Data records:

····················

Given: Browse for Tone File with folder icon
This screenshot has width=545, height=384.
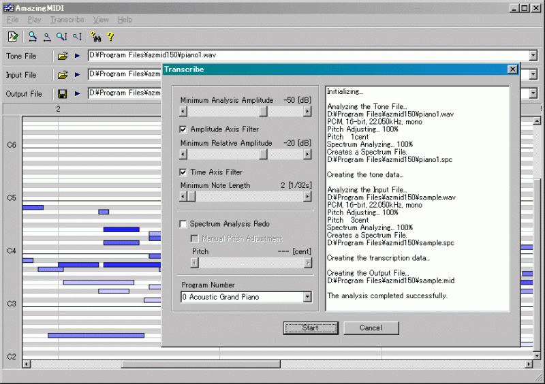Looking at the screenshot, I should click(62, 56).
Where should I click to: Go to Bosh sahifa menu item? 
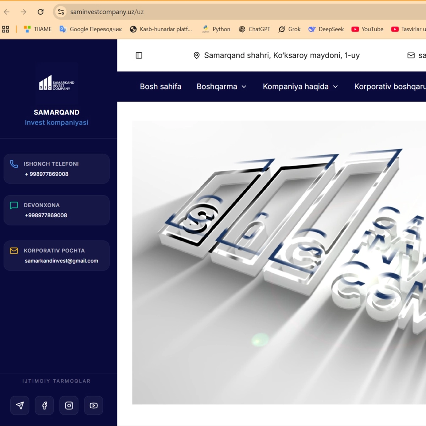click(x=160, y=87)
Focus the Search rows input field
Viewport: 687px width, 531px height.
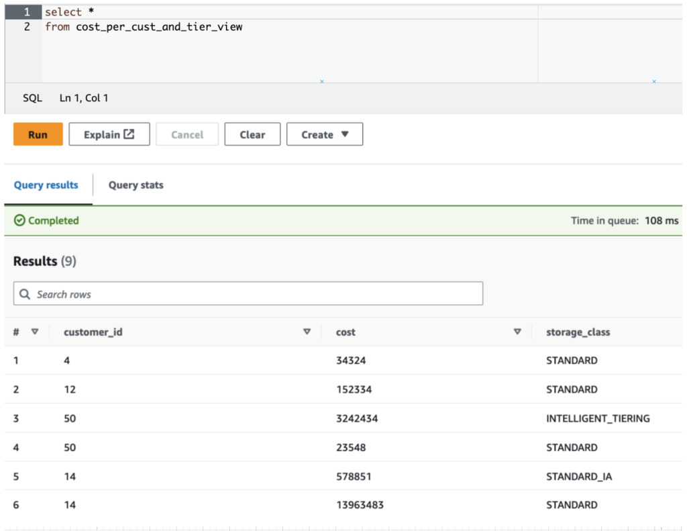pyautogui.click(x=255, y=294)
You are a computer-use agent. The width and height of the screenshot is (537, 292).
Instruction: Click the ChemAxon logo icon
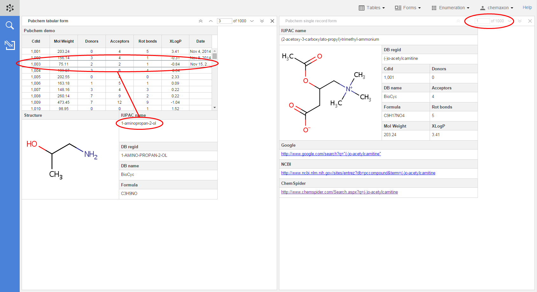coord(10,8)
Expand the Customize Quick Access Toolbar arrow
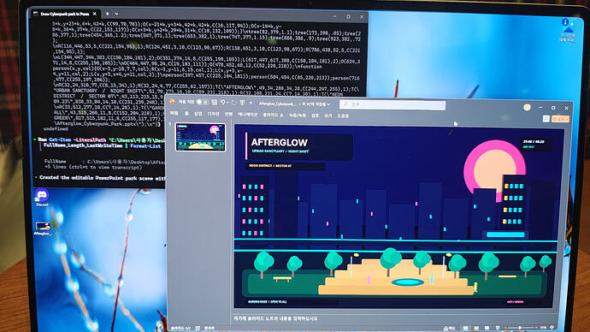Viewport: 590px width, 332px height. 251,104
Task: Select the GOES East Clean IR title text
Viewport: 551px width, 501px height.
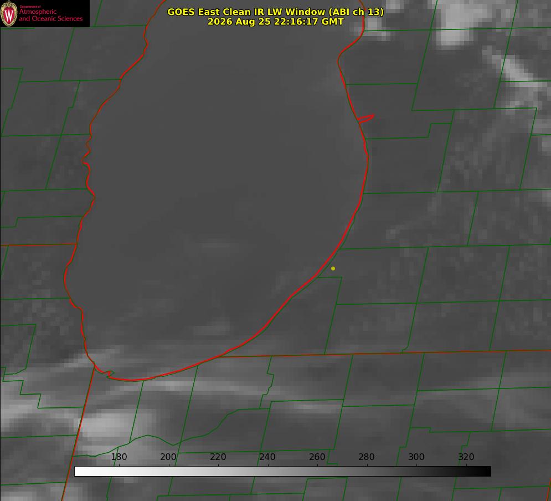Action: (276, 12)
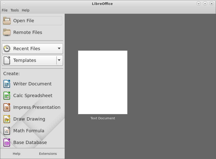The width and height of the screenshot is (216, 159).
Task: Click the Remote Files folder icon
Action: [7, 32]
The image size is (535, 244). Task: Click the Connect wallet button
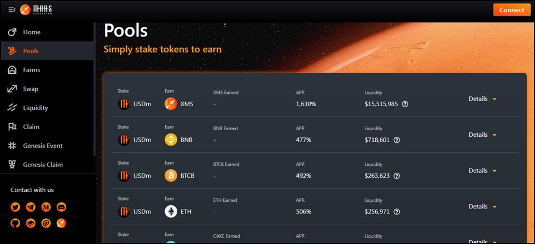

····················

EXERCISE DESCRIPTION – Switch "Expand" to "Open" throughout the listing above, leave every other part unchanged, and omit the pictures from your answer.

SOLVED PROBLEM –
Given: Browse for Tone File with folder icon
This screenshot has width=545, height=384.
Looking at the screenshot, I should click(62, 56).
Where should I click to: Go to Bosh sahifa menu item? 
click(x=160, y=87)
Focus the Search rows input field
Viewport: 687px width, 531px height.
pyautogui.click(x=255, y=294)
You are a computer-use agent. The width and height of the screenshot is (537, 292).
Instruction: Click the ChemAxon logo icon
coord(10,8)
Open the Customize Quick Access Toolbar arrow
Viewport: 590px width, 332px height. 251,104
Task: Select the GOES East Clean IR title text
Viewport: 551px width, 501px height.
Action: (276, 12)
The width and height of the screenshot is (216, 159).
Task: Click the Remote Files folder icon
Action: [7, 32]
The image size is (535, 244). Task: Click the Connect wallet button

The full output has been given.